Deren's love of dance manifests itself in the films following Meshes . At Land (1944) is a dream of female empowerment that foregrounds Deren's own graceful movements, while A Study in Choreography for Camera (1945) is a portrait of dancer Talley Beatty as he moves from repose to a vigorous, ballet-like jump. Meshes , At Land , and A Study are unified by Deren's signature editing strategy: flowing motions that bridge abrupt cuts between different locales. In A Study , for instance, Beatty's single leap travels through a room, an art museum, against a backdrop of sky, and then ends in the woods, as he falls into a crouch and stops moving.
     
The combination of real-life incident and artistic manipulation is, for Deren, the essence of cinema.

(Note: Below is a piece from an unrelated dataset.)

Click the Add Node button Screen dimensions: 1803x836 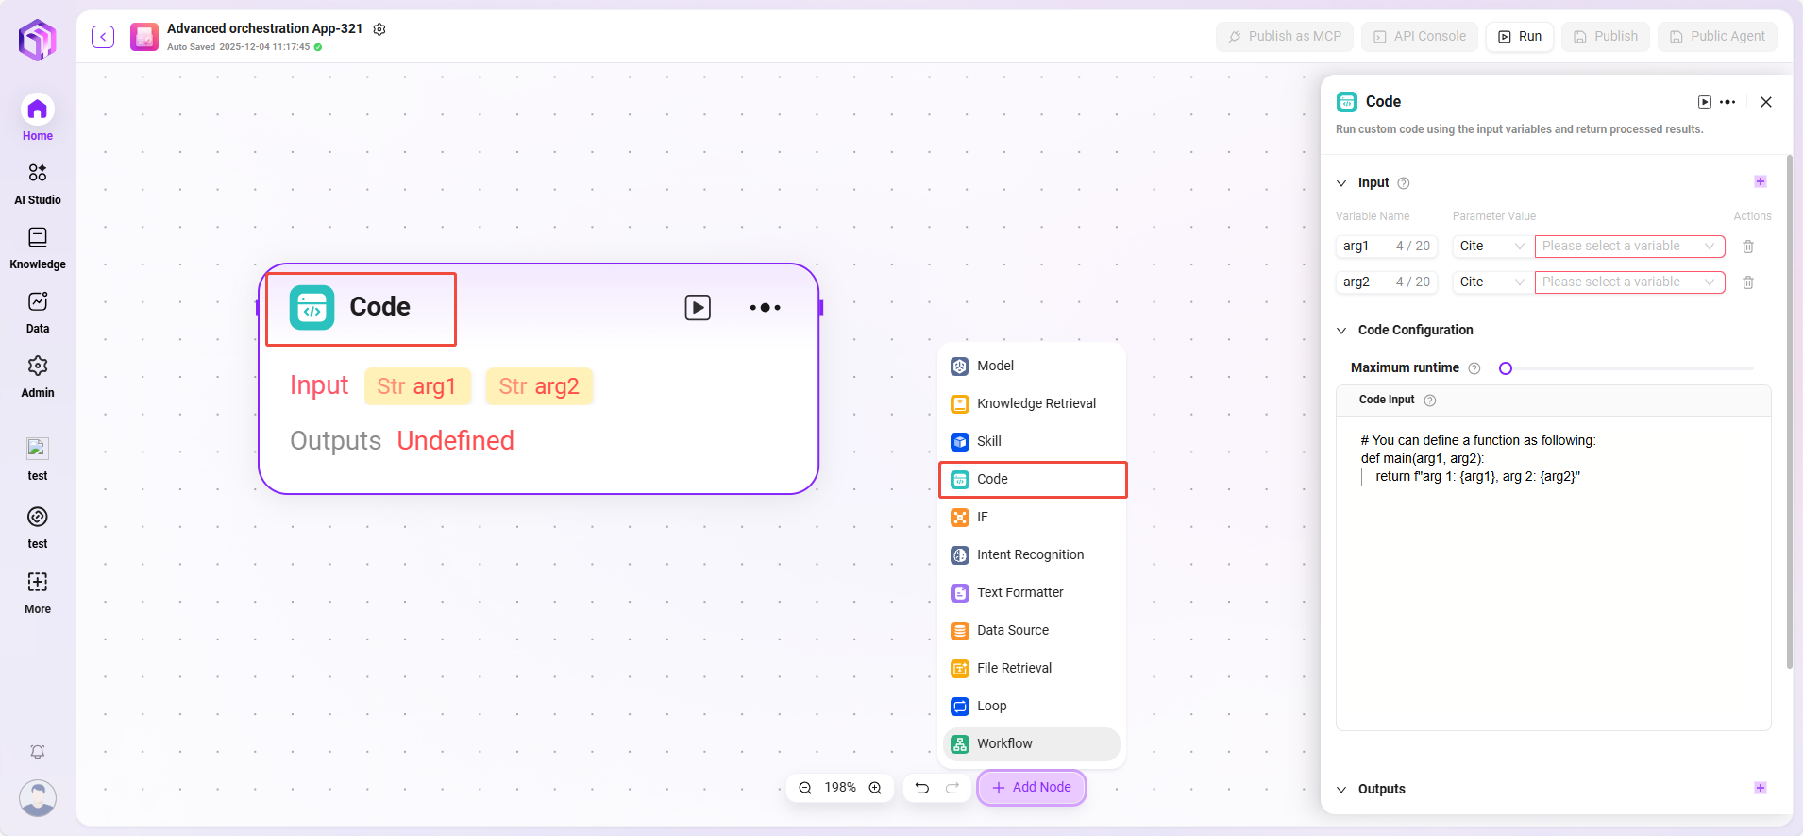coord(1031,788)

In her essay "Cinematography: The Creative Use of Reality" she argues that photography and cinema is the art of the "controlled accident," the "delicate balance" between spontaneity and deliberate design in art. Deren further extends the notion of the controlled accident to include those formal properties—slow-motion, negative images, disjunctive editing—that shape and alter the images of real life provided by the film camera.
     
Deren's other films are the Meshes -like Ritual in Transfigured Time (1946), the dance film Meditation on Violence (1948), and The Very Eye of Night (1958). In 1946 Deren divorced Alexander Hammid. In the late 1940s she became passionately interested in Haitian religion and dance, and traveled three times to Haiti to do research that resulted in the book Divine Horsemen: The Voodoo Gods of Haiti (1953) and hours of footage of Haitian rituals (some of which was edited into the video release Divine Horsemen ). Deren became a legend in New York City's Greenwich Village, both for her practice of voodoo and for the assistance she provided to younger experimental filmmakers. The Creative Film Foundation (CFF) was founded by Deren to provide financial help to struggling filmmakers; Stan Brakhage, Stan Vanderbeek, Robert Breer, Shirley Clarke, and Carmen D'Avino received CFF grants.

 

RECOMMENDED VIEWING

         
Meshes of the Afternoon (1943), At Land (1944), A Study in Choreography for Camera (1945), Ritual in Transfigured Time (1946), Meditation on Violence (1948)

 

FURTHER READING


Clark, VeVe, Millicent Hodson, and Catrina Neiman. The Legend of Maya Deren: A Documentary Biography and Collected Works , vol. 1, part 1: Signatures (1917–42) . New York: Anthology Film Archives/Film Culture, 1984.
     
Clark, VeVe, Millicent Hodson, and Catrina Neiman. The Legend of Maya Deren: A Documentary Biography and Collected Works , vol. 1, part 2: Chambers (1942–47) . New York: Anthology Film Archives/Film Culture, 1988.
     
Deren, Maya. "Cinematography: The Creative Use of Reality." Film Theory and Criticism , edited by Leo Braudy and Marshall Cohen, 187–198. New York: Oxford University Press, 2004.
     
Nichols, Bill, ed. Maya Deren and the American Avant-Garde . Berkeley: University of California Press, 2001.